Originally published in the Colorado Springs Gazette

By Robert Weiner and Brad Star

Gun advocates should quit saying that restoring the assault-weapons ban would mean nothing. All 15 mass killings of ten or more since Columbine (19 years ago April 20) would have been stopped or diminished under he ban that was in place for a decade but was sunsetted by the NRA in 2004.

Though the Parkland students have pushed the envelope in an amazing way, no progress has been made on the front of assault weapons. In reality, the automatic and semi-automatic weapons used in each mass shooting killing ten or more over the past two decades would have been barred or greatly reduced under an assault-weapons ban.

It's simply not true that, as alleged by gun advocates, an assault-weapons ban would make little to no difference in the fight against gun violence.

"I'm a supporter of the Second Amendment and I remain a supporter of the Second Amendment," Sen.
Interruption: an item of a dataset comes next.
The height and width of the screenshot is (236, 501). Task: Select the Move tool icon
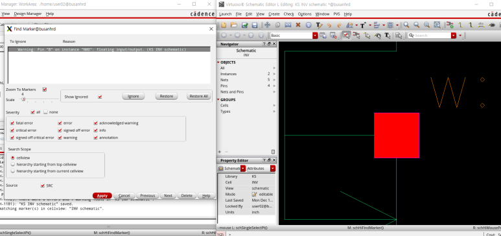[267, 25]
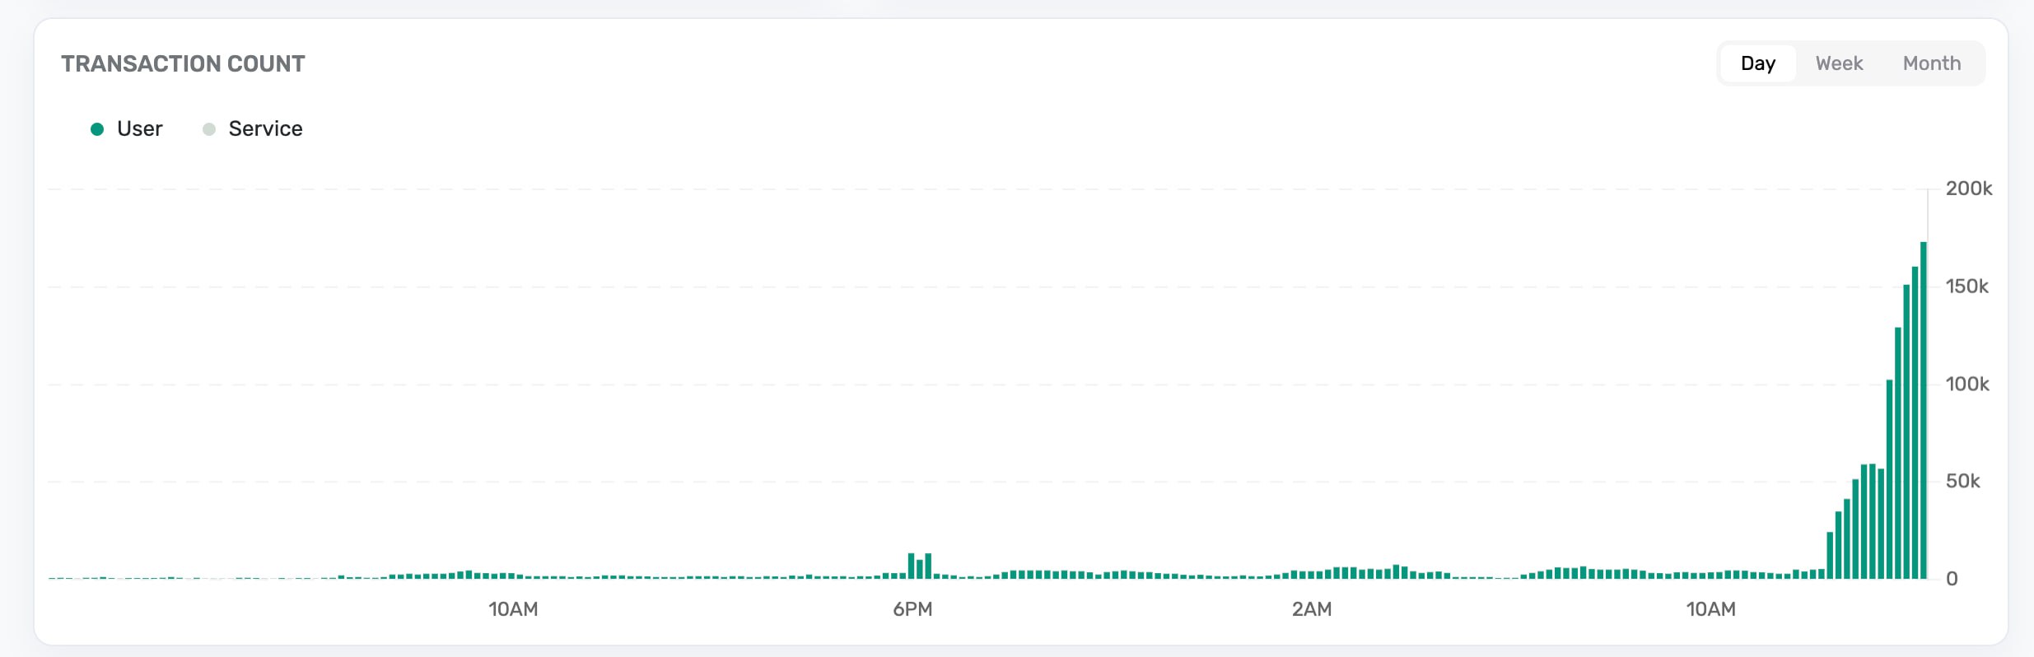
Task: Click the tallest spike bar above 6PM
Action: tap(911, 566)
Marco Rubio (R-Fla.) said in February following the mass shooting at Stoneman Douglas High School in Parkland, Fla. "The Second Amendment is not the cause of this. The cause of this is individuals who happen to abuse that liberty and that constitutional right for the purposes of conducting these atrocities."

Rubio is right--the Second Amendment is not the problem. Qualifications on possession and gun types are perfectly legal under the Second Amendment.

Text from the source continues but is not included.